3.1 Architecture Planning
- Stateless Services (Deployments):
dify-api,dify-worker,dify-web. Use HPA for automatic scaling. - Stateful Services (External): Strictly avoid running core databases inside K8s in production. Use managed services like AWS RDS, ElastiCache, or managed vector stores.
3.2 Helm Chart Deployment
helm repo add dify https://borispolonsky.github.io/dify-helm
helm repo updateCustom values.yaml:
Create a production-values.yaml to disable internal databases, connect to external instances, and set resource limits and autoscaling policies.
Deployment & Initialization:
helm upgrade --install dify dify/dify -f production-values.yaml --namespace dify-prod --create-namespaceAfter deployment, manually trigger the database migration:
API_POD=$(kubectl get pods -n dify-prod -l app.kubernetes.io/component=api -o jsonpath='{.items.metadata.name}')
kubectl exec -it $API_POD -n dify-prod -- flask db upgradeAppendix: Dify Microservice Architecture
The core of Dify is built with several microservices:
- API Service (Flask): The brain, handling HTTP requests, logic, and LLM interactions.
- Worker Service (Celery): The muscle, handling tasks like document parsing, embeddings, and Agent reasoning.

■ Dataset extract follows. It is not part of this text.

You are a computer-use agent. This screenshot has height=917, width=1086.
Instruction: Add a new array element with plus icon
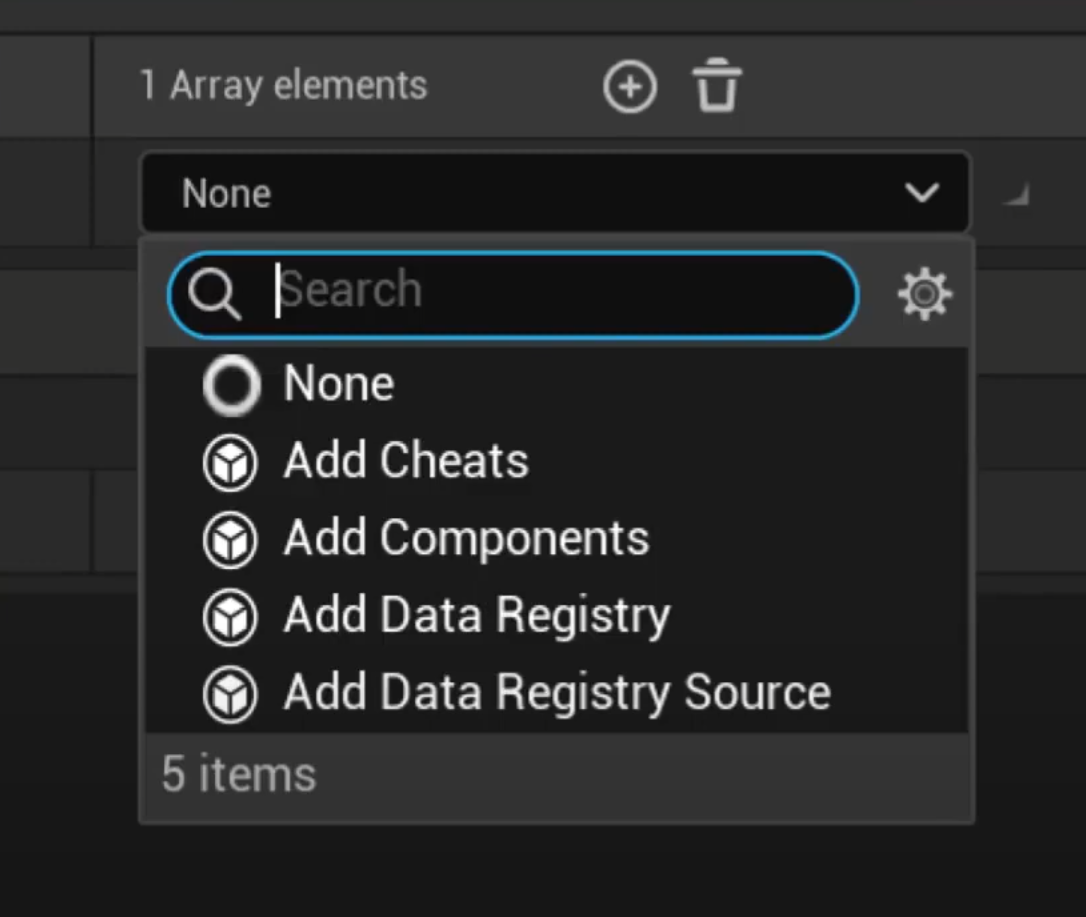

- Web Service (Next.js): The UI, providing a visual Studio for app orchestration.
- Redis: Acts as a message broker and cache.
- PostgreSQL: Stores metadata (app configs, logs, user data).
- Vector Database: High-dimensional vector storage (Weaviate, Qdrant, etc.).
- Object Storage (S3): Stores unstructured data like uploaded files.
- Sandbox: A secure environment for code execution.